*What to do*.
Filter the rows below, keeping every line that contains the word "blue".

*Excerpted data*.
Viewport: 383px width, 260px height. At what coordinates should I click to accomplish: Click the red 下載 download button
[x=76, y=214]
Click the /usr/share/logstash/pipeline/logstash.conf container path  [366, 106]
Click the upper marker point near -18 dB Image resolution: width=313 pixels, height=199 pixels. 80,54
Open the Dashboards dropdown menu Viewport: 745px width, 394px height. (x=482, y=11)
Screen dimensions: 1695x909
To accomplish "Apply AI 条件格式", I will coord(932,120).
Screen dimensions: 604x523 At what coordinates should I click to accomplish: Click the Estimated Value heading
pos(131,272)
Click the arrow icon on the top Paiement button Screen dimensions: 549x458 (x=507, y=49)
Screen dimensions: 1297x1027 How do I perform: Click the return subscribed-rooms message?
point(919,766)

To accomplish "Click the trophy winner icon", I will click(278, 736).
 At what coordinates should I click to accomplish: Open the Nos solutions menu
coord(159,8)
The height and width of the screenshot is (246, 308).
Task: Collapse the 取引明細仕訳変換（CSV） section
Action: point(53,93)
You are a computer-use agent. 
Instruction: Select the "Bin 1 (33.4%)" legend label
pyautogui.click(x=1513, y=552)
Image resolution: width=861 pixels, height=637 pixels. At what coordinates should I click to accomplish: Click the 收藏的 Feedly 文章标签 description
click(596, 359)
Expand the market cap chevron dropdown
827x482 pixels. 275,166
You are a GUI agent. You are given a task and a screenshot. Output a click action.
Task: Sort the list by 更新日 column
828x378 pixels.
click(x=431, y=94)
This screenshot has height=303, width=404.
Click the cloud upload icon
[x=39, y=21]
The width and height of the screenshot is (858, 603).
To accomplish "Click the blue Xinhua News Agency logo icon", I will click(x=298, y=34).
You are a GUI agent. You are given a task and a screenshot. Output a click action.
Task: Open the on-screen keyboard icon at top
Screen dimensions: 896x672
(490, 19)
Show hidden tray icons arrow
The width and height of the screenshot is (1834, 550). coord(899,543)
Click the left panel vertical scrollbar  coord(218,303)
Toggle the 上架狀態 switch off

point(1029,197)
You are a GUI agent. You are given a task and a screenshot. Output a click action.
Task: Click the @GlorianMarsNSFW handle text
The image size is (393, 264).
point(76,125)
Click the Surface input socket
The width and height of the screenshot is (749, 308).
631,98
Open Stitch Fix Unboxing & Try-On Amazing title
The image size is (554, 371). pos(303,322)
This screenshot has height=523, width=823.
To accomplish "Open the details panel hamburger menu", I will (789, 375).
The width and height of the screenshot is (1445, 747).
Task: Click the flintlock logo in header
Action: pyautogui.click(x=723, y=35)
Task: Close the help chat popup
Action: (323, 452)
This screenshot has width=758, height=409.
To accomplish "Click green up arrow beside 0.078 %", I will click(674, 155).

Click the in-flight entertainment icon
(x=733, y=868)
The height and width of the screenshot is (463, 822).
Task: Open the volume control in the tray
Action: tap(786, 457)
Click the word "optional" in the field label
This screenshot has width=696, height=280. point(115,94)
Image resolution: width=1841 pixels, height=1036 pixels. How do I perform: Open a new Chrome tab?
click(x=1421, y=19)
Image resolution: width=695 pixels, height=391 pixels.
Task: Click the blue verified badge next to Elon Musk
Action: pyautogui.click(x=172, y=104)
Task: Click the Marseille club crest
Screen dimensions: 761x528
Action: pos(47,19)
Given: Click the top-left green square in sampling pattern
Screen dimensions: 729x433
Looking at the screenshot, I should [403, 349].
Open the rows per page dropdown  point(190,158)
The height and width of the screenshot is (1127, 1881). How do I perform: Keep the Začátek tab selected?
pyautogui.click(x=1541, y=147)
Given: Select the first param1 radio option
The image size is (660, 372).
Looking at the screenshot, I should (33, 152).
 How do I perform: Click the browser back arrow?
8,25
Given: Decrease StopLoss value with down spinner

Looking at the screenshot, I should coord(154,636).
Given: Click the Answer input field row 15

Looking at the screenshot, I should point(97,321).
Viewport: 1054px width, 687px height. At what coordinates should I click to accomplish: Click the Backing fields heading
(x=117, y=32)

*Task answer*.
To accomplish "Click the blue Xinhua News Agency logo icon", I will click(x=298, y=34).
Task: Click the blue verified badge next to Elon Musk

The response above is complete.